Alison A. Winter, global co-chair and co-founder of WCD and a director at Nordstrom, added, “With greater demand on boards and from boards to increase diversity, the Global Nominating Commission will be an important center of influence for nominating committees worldwide.”
Increasing diversity on candidate slates has been touted as a way to build more diverse boards, without resorting to quota rules that have been adopted in countries in Europe and Asia. Board diversity has been shown time and time again to drive better decision-making and has been correlated with increased corporate revenues.
Based on the challenges that corporations will face in the coming years, diversity can only improve boards’ ability to tackle the tangled web of global opportunities that lie ahead.
Leadership and Change
Opening the summit, Co-Founder and Global Co-Chair of WomenCorporateDirectors Susan Stautberg said, “To be a leader is isolating, and doubly so if you’re a woman.”
That’s one reason the group was founded – to enable women directors to connect and share advice and best practices on pertinent issues that leaders face. “Directors need help as we prepare for the ups and downs of the future,” she said, such as building the employee engagement of Gen Y, tapping into the rapid growth of emerging markets, and managing slower growth in mature markets.
Not only that, she continued, but the time when Western directors can claim ownership of best practices is over. Directors must be willing to listen to their global counterparts in order to approach the issues that are shaping today’s business environment.
She added, “Now, more than ever, directorship requires courage in the face of change.”
Shifting Global Challenges
Citing a recent survey by WomenCorporateDirectors on the issues directors are most concerned about, Winter noted that global economic security is seen as the biggest risk. “Stakeholders don’t feel organizations are managing risk effectively.”
She added, “Some would add, and we would agree, that there is a correlation of higher financial performance with better risk management.” Winter also noted that companies that have put more resources toward risk management have tended to recover from the financial crisis better than others.

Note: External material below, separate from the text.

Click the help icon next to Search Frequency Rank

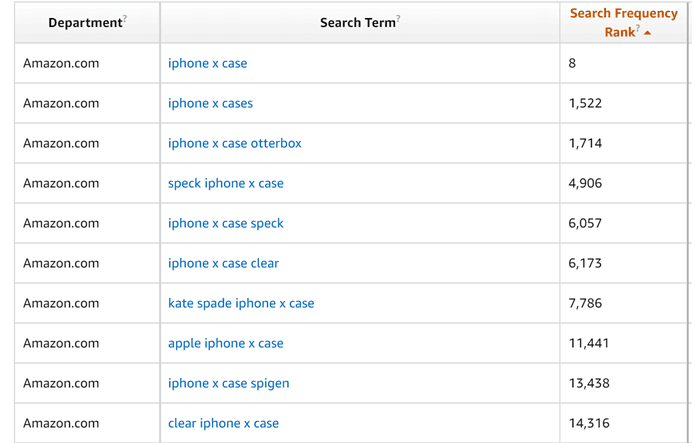point(637,28)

The opening panel of the Institute attempted to identify potential risks and challenges that companies face during a time of rapid globalization. The panel’s moderator Maria Livanos Cattaui, former Secretary-General of the International Chamber of Commerce introduced the panelists: Holly House, Litigator, Paul Hastings; Olufunke Osibodu, Group Managing Director and Chief Executive, Union Bank of Nigeria; Gina Raimondo, Rhode Island General Treasurer; Susan Schwab, Director, Caterpillar, Boeing, and FedEx and former US Trade Representative; and Mercedes Aráoz Fernández, Representative in Mexico, InterAmerican Development Bank, Director, QuiCorp, and former Minister and Presidential Candidate, Peru.
The women discussed challenges arising from new regulations, fewer multilateral trade agreements, fewer resources, disruptive technology, and the interplay of politics and fiscal realities. By engaging in constructive dialogue, directors are better positioned to advise their companies on the future of business.